In case the pointwise estimator Rpointwise is has negative eigenvalues, it is projected onto the space of positive semi-definite matrices using nearPD. The parameter nu further allows to perform additional shrinkage towards identity matrix (desirable in cases where the number of variables p is very large) as

R=(1ν)R~+νI,R = (1 - \nu) \tilde R + \nu I,

where R~\tilde R is Rpointwise after projection by nearPD.

Value

latentcor returns

  • zratios: A list of of length p corresponding to each variable. Returns NA for continuous variable; proportion of zeros for binary/truncated variables; the cumulative proportions of zeros and ones (e.g. first value is proportion of zeros, second value is proportion of zeros and ones) for ternary variable.

  • K: (p x p) Kendall Tau (Tau-a) Matrix for X

  • R: (p x p) Estimated latent correlation matrix for X

  • Rpointwise: (p x p) Point-wise estimates of latent correlations for X. This matrix is not guaranteed to be semi-positive definite. This is the original estimated latent correlation matrix without adjustment for positive-definiteness.

  • plotR: Heatmap plot of latent correlation matrix R, NULL if showplot = FALSE

References

Fan J., Liu H., Ning Y. and Zou H. (2017) "High dimensional semiparametric latent graphical model for mixed data" doi:10.1111/rssb.12168.

Yoon G., Carroll R.J. and Gaynanova I. (2020) "Sparse semiparametric canonical correlation analysis for data of mixed types" doi:10.1093/biomet/asaa007.

Yoon G., Müller C.L., Gaynanova I. (2021) "Fast computation of latent correlations" doi:10.1080/10618600.2021.1882468.

Examples

# Example 1 - truncated data type, same type for all variables
# Generate data
X = gen_data(n = 300, types = rep("tru", 5))$X
# Estimate latent correlation matrix with original method and check the timing
start_time = proc.time()
R_org = latentcor(X = X, types = "tru", method = "original")$R
proc.time() - start_time
# Estimate latent correlation matrix with approximation method and check the timing
start_time = proc.time()
R_approx = latentcor(X = X, types = "tru", method = "approx")$R
proc.time() - start_time
# Heatmap for latent correlation matrix.
Heatmap_R_approx = latentcor(X = X, types = "tru", method = "approx",
                             showplot = TRUE)$plotR

# Example 2 - ternary/continuous case
X = gen_data()$X
# Estimate latent correlation matrix with original method
R_nc_org = latentcor(X = X, types = c("ter", "con"), method = "original")$R
# Estimate latent correlation matrix with aprroximation method
R_nc_approx = latentcor(X = X, types = c("ter", "con"), method = "approx")$R

Port function to call multilinear interpolants for continuous developers.

Description

Port function to call multilinear interpolants for continuous developers.

Usage

r_ml_wrapper(K, zratio1, zratio2, comb)

Arguments

K

Kendall's tau, can be provided as a number or a vector for interpolation in batch.

zratio1

zratio for first variable.
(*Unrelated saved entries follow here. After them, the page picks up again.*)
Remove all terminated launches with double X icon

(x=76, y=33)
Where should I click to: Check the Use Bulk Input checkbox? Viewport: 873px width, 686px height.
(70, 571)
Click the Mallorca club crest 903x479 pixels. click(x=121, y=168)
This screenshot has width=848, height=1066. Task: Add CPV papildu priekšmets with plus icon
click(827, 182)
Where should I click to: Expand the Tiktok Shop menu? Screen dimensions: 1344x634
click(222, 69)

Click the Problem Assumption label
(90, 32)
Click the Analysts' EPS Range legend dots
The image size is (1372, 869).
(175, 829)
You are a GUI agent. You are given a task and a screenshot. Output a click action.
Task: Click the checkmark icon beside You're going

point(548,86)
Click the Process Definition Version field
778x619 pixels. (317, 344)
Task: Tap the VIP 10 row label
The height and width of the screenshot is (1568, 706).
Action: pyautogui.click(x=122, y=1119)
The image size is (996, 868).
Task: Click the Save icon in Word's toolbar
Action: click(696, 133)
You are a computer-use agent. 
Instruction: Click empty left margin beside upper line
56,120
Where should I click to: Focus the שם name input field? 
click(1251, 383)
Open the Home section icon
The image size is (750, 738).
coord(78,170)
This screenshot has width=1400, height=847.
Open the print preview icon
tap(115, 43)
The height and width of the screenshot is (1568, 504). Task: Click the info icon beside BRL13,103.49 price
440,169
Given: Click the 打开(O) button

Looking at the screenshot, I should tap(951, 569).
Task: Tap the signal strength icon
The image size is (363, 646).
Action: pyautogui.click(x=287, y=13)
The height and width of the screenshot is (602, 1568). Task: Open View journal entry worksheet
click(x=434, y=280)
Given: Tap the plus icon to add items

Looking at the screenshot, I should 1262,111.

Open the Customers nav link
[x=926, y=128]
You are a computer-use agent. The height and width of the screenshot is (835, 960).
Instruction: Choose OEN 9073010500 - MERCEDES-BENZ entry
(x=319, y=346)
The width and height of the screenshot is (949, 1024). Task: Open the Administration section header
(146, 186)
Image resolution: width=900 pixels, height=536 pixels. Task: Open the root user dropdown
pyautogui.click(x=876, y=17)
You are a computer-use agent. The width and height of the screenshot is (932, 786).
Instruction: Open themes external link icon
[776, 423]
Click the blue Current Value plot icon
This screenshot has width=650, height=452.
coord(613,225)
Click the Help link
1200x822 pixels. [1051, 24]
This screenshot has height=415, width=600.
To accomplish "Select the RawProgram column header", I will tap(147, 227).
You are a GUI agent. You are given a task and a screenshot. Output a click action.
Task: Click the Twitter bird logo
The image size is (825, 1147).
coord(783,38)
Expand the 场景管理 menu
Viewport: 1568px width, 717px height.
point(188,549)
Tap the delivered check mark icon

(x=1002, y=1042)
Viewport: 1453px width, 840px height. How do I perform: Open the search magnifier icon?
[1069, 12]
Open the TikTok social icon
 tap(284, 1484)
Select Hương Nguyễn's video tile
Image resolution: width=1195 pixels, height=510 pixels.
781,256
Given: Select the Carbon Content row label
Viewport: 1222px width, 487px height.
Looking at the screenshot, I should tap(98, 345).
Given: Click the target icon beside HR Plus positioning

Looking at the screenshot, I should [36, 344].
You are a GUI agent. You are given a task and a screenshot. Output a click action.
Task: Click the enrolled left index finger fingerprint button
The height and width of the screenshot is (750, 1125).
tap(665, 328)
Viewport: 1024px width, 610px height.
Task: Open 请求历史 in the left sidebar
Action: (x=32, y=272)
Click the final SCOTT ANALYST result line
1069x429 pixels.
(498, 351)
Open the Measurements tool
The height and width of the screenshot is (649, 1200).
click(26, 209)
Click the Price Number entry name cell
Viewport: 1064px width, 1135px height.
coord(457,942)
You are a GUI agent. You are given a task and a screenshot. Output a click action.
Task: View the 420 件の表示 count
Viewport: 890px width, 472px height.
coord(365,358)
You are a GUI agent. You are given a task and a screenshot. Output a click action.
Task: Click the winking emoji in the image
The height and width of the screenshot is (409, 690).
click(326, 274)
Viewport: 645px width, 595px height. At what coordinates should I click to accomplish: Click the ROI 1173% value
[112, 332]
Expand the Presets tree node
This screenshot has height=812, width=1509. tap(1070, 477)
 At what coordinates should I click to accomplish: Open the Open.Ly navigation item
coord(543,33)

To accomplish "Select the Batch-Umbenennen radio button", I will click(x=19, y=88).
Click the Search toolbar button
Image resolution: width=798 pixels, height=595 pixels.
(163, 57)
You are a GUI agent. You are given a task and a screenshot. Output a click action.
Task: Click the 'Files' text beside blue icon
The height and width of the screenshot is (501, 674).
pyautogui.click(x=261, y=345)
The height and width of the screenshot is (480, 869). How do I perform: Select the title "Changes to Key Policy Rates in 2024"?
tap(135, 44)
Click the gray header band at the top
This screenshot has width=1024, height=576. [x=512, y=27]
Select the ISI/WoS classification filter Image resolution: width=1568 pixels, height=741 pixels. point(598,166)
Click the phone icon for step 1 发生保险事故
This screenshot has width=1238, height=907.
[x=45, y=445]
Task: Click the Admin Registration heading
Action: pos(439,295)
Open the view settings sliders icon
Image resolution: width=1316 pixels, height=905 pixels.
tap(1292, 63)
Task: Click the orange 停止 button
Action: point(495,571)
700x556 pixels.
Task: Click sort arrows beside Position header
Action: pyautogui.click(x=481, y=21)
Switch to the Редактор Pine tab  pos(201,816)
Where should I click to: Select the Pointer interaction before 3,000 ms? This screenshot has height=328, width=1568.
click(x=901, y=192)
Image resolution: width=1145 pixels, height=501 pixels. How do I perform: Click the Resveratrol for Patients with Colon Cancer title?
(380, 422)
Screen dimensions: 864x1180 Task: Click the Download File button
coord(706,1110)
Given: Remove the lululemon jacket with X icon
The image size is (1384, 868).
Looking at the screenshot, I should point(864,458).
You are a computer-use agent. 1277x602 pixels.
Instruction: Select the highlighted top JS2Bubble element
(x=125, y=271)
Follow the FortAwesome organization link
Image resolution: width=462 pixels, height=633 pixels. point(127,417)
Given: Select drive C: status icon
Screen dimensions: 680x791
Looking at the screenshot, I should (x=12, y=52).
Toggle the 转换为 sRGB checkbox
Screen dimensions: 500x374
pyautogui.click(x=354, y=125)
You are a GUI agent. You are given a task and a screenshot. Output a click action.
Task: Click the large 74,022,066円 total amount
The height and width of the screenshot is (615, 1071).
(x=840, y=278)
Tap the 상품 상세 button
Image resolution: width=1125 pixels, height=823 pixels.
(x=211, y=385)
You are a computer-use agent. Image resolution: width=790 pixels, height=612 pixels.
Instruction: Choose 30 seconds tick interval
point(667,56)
NA for continuous variables, zeros proportions for binary, truncated variables. For ternary variables, a vector of proportion of zeros as first element, proportions of zeros and ones as second element. It can be provided as a vector (matrix) for interpolation in batch. See vignettes for detail.

zratio2

zratio for second variable. NA for continuous variables, zeros proportions for binary, truncated variables. For ternary variables, a vector of proportion of zeros as first element, proportions of zeros and ones as second element. It can be provided as a vector (matrix) for interpolation in batch. See vignettes for detail.

comb

Numeric code for types: "10" for binary/continuous; "11" for binary/binary; "20" for truncated/continuous; "21" for truncated/binary; "22" for truncated/truncated; "30" for ternary/continuous; "31" for ternary/binary; "32" for ternary/truncated; "33" for ternary/ternary.

Value

A number or vector of interpolation results.